COMPLETE THE FOLLOWING:
a) Please list the response types that the Judgeval description says custom Judge classes can have.
b) Answer these from the Judgeval description:
(i) What three things does tracing with @Tracer.observe() capture automatically?
(ii) Which method scores live production traffic asynchronously?
(iii) What kind of alerts can be configured for failures?

Skip to main content

The open source post-building layer for Agent Behavior Monitoring.

Project description

Judgment Logo

Agent Behavior Monitoring

Track and judge agent behavior in online and offline setups. Set up Sentry-style alerts and analyze agent behaviors at scale.

PyPI Docs Judgment Cloud Self-Host

X LinkedIn

Overview

Judgeval is an open-source Python SDK for agent behavior monitoring. It provides tracing, evaluation, and online monitoring for LLM-powered applications, enabling you to catch failures in real time and improve agents from production data.

To get started, try one of the cookbooks below or dive into the docs.

Why Judgeval

OpenTelemetry-based tracing -- Instrument any function with @Tracer.observe(). Automatically captures inputs, outputs, and LLM token usage. Built on OpenTelemetry for full compatibility with existing observability stacks.

Hosted and custom evaluation -- Run evaluations against Judgment's hosted scorers (faithfulness, answer relevancy, instruction adherence, etc.) or define your own Judge classes with binary, numeric, or categorical response types.

Online monitoring -- Score live production traffic asynchronously with Tracer.async_evaluate(). Runs server-side with no latency impact. Configure Slack alerts for failures.

DATA EXTRACT:
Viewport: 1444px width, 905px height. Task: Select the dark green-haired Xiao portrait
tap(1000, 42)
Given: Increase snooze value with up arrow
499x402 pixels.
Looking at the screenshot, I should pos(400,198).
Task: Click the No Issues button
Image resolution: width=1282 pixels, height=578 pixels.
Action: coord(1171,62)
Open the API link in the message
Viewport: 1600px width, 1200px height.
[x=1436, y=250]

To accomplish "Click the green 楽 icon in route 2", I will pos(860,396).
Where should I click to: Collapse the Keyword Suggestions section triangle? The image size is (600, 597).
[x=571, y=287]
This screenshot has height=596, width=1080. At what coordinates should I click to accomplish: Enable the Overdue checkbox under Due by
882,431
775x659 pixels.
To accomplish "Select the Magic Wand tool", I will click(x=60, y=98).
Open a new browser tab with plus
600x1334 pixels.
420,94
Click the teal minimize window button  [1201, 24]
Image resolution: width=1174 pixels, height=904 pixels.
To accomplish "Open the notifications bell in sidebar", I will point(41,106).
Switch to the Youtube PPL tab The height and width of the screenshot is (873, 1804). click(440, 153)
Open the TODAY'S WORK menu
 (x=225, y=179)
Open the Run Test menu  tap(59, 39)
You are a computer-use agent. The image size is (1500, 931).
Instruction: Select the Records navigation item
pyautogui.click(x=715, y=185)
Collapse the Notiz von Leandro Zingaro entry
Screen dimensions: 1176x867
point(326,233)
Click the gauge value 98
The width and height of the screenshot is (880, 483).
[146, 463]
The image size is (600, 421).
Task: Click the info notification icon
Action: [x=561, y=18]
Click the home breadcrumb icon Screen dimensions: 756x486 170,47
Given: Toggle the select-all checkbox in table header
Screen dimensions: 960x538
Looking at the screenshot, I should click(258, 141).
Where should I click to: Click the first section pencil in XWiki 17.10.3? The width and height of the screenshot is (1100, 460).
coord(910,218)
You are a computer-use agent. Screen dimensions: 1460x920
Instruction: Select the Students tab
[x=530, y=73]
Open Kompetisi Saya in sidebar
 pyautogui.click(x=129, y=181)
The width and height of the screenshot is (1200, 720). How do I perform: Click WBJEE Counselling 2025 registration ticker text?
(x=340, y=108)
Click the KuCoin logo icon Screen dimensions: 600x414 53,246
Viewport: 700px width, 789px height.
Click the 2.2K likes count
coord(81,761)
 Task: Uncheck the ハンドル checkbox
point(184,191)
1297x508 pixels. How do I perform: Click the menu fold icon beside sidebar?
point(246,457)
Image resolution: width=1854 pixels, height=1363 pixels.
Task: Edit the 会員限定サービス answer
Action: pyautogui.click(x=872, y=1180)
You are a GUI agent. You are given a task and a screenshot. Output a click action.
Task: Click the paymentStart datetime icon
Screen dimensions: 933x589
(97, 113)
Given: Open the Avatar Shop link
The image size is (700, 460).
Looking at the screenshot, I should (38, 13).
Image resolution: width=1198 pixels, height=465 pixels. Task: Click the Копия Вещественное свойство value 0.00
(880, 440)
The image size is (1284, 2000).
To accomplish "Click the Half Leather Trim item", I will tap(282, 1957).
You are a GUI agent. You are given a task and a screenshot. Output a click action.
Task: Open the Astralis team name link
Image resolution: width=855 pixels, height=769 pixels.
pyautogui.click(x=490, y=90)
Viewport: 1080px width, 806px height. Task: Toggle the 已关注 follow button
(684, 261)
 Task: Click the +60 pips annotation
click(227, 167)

SOLUTIONS PER TASK:
a) Binary, numeric, categorical

b)
(i) Inputs, outputs, and LLM token usage
(ii) Tracer.async_evaluate()
(iii) Slack alerts